● WORK REQUEST
Continue the rant about accepting apologies and not harping on old offenses, starting right after its closing question.

● QUOTED PASSAGE
▬▬▬

Now no these aren’t the SOUL reasons I might call you a bitch, I mean if you are being excessively whiny like a beggin ass dog you might get called a bitch, if you are blowing shit the fuck out of proportion BIIIIITCH, if you get hyper offended over bullshit just because people MIGHT have some sympathy for ya lame ass YOU A BITCH. I’m not saying you can’t get offended, I am saying if somebody apologizes be gracious enough to accept it. If somebody acknowledges that they made a mistake(may not want to go all the way to the APOLOGY phase but they do acknowledge their misstep) don’t keep going full blast, remember that they didn’t apologize, make sure you don’t deal with them until they respect the fact that you deserve your apology but don’t keep harping on the shit. Ignoring a muffuka is far more effective than constantly blasting somebody for something they said 5 years ago UNLESS, they keep compounding the issue. If they haven’t learned how to shut the fuck up, give the bitch what they want both feet firmly planted in their ass. Are there exceptions to these rules of course, can you fuck around and catch me on a bad day yup. If you catch me on a bad day and ignore the signs guess what I DON’T GIVE A FUCK. If I kinda let you slide on shit that normally I would bust you on and I let you get up a head of steam understand, I’m in a bad mood. I’m in such a bad mood that under NORMAL circumstances I would feel bad about going off on you the way that I am about to, that is UNTIL ya ass doesn’t shut the fuck up. Because see then you are no longer an innocent victim, oh no see then my silly little bitch you become that muffuka ASKING for it, and you know what I believe in?

▬▬▬

● GIVEN RECORDS
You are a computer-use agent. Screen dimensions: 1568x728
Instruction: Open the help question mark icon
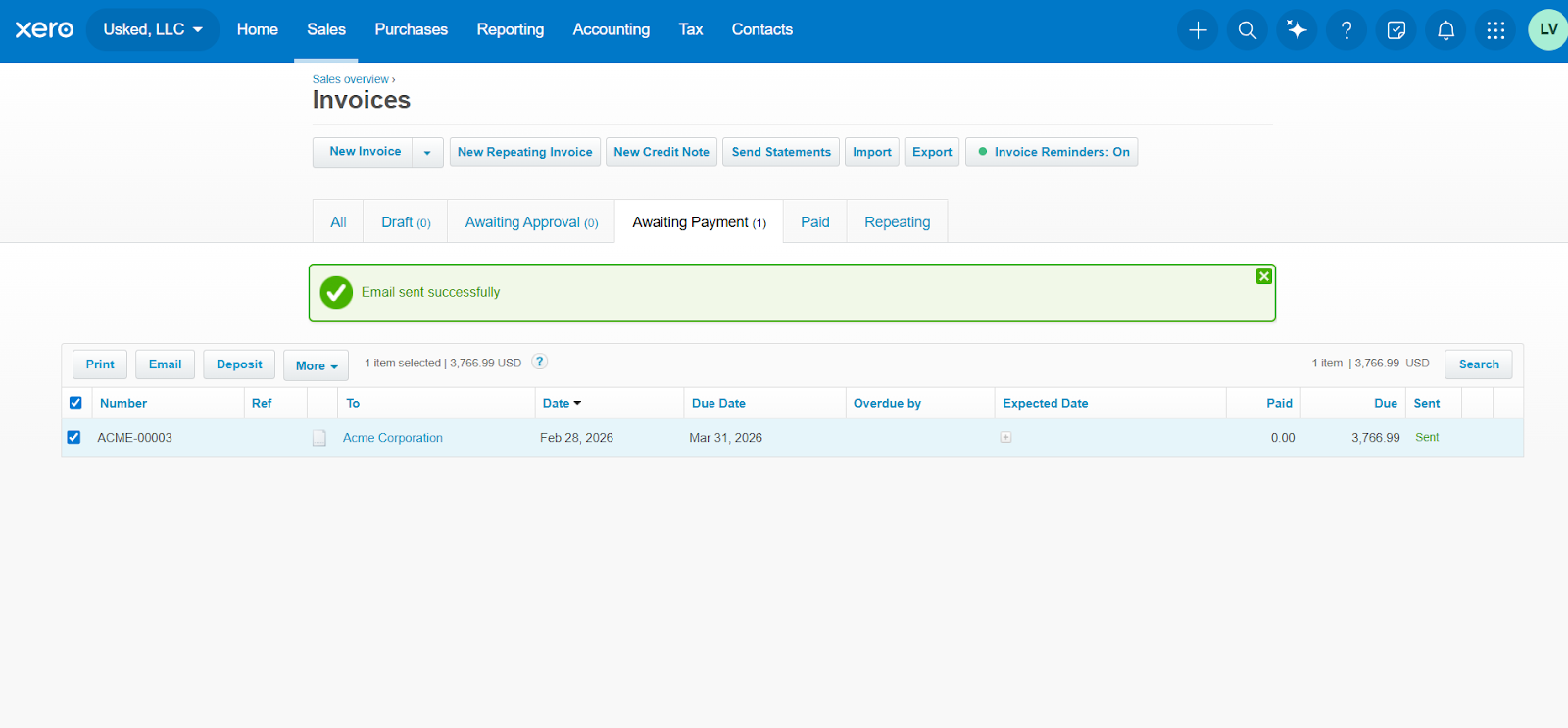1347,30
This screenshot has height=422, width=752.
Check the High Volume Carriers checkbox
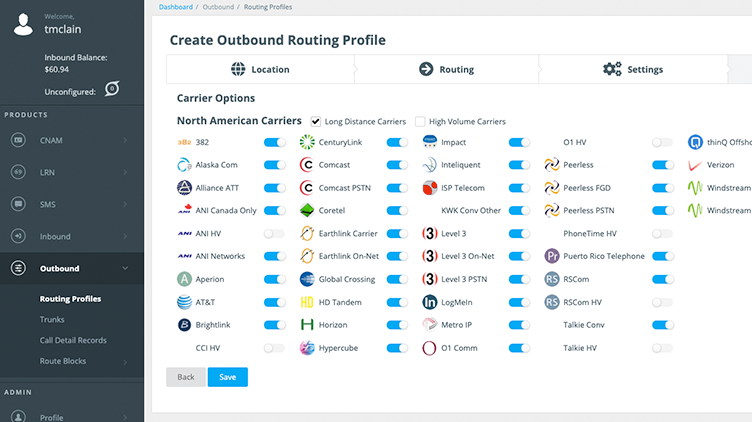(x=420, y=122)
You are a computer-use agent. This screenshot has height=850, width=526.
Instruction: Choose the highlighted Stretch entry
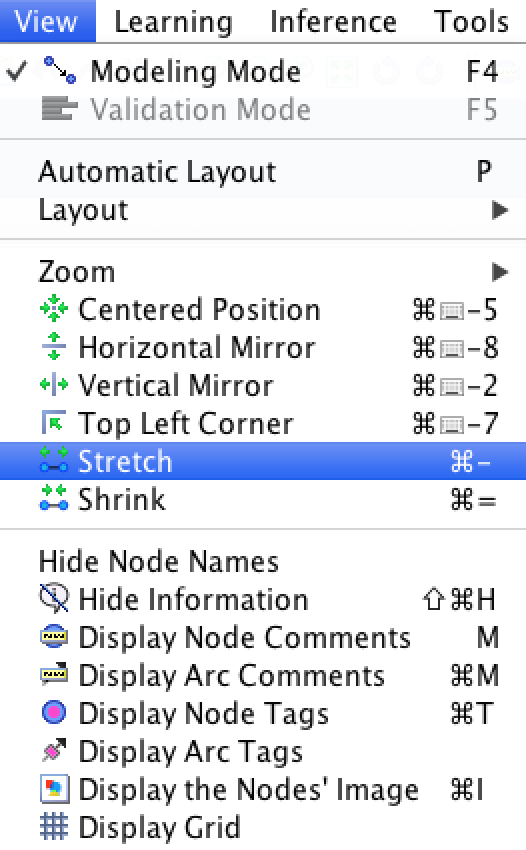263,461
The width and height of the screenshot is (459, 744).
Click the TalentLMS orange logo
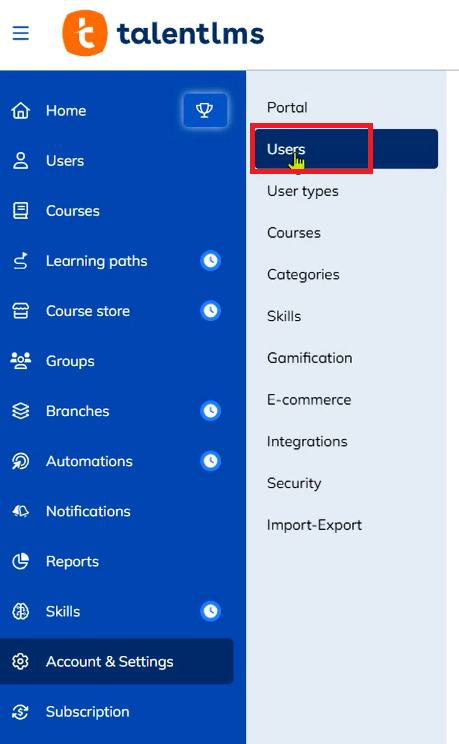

▬▬▬

● EXERCISE ANSWER
GIVE THE PEOPLE WHAT THEY WANT

That’s right, you want to be a part of “The SHOW” well I’m gonna put ya monkey ass front and center, I’m going to go off on you like it’s my motherfuckin job, and if you catch me in a normally professional situation I might not use a single cuss word, but you still gonna feel like a damn fool when I get done. Oh and did I mention if I do the NON cuss you out version you will THANK ME for cussing you out, oh yes it’s true. I will read you up and fucking down the damn street so hard that not only will your head swim, but ya ass will fly, your teeth will rattle, and your ears will wish you had shut the fuck up when you had the chance. I will make you admit to the extreme level of your fucking stupidity before I am done, and if you don’t like me bitch so the fuck what, you could have left it alone a long damn time ago, you didn’t so here I is however I was initial planning to vent my frustration you have no become it. And understand something, I’m the type who will deal with shit in it’s on time, but if I get an early chance to take care of it won’t be no questions as to if, and, or why. I may not have been PLANNING to go off on you, but now that I have the chance shit why hold back, obviously you thought you were hot shit, and I ain got no dixie cups and obviously ya diarrhea of the mouth was explosive, so let me spit my shit and see how well you take it.

These are the ones off the top of my head, there may be other reasons, I’m sure some may say that they’ve been the subject of said rants for less, AND. these are guidelines muffukas sometimes shit doesn’t go EXACTLY as you expect and you go with your gut. If I have to apologize for calling you a bitch later I will, but you might be a bitch a few times before you get that damn apology and I don’t give a hot fuck if you ain cool with that.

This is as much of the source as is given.